Objective: To evaluate the prognostic characteristics of body mass index (BMI) and standard exercise test variables in a consecutive series of patients with mild to moderate congestive heart failure (CHF) referred for standard exercise tests.
Background: Controversy exists regarding the prognostic importance of BMI, etiology, and exercise test variables in patients with CHF.
Methods: All patients referred for evaluation at two university-affiliated Veterans Affairs Medical Centers who underwent treadmill tests for clinical indications between 1987 and 2000 were determined to be dead or alive using the Social Security Death Index after a mean 6 years follow-up. Clinical and exercise test variables were collected prospectively according to standard definitions; testing and data management were performed in a standardized fashion using a computer-assisted protocol. Survival analysis was performed using all-cause mortality as the endpoint for follow-up.

Questions:
- A) Using the heart failure abstract, answer each question on its own line:
(i) Between which years did the patients undergo treadmill tests?
(ii) What source was used to find out whether patients were dead or alive?
(iii) What endpoint was used in the survival analysis?
- B) Carry on the heart failure abstract, starting after its last sentence.
Nothing in the lines that come after this plays any part here.

Data provided:
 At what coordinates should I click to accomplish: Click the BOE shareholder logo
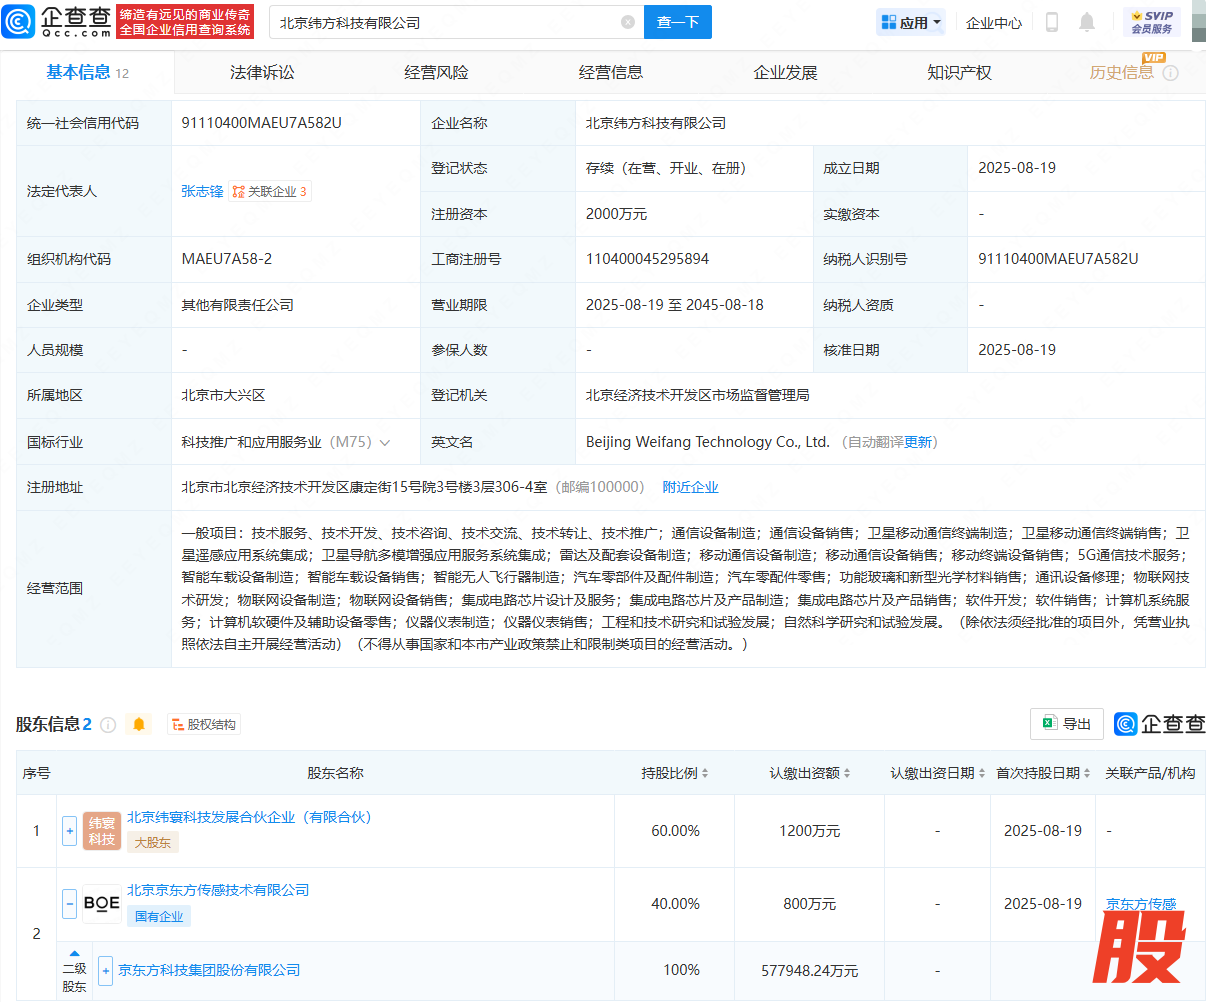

Outputs for the tasks:
- A)
(i) Between 1987 and 2000
(ii) The Social Security Death Index
(iii) All-cause mortality

- B)
Results: A total of 522 patients with a history and clinical findings of CHF underwent exercise testing. Forty-two percent died during the follow-up period, for an average annual mortality of 6.7%. Cox proportional hazards model chose peak metabolic equivalents (METs), BMI, age, and ischemic etiology in rank order as independently and significantly associated with time to death. A score based on these variables classified patients into low (2% annual mortality), medium (5.2%), and high-risk groups (7% annual mortality).
Conclusion: Standard exercise testing and BMI can be used to estimate prognosis in outpatients with heart failure. A score incorporating METs, BMI, age, and etiology efficiently stratified these patients. BMI was chosen by the survival analysis, confirming its surprising inverse relationship to prognosis in CHF patients (i.e., heavier patients do better).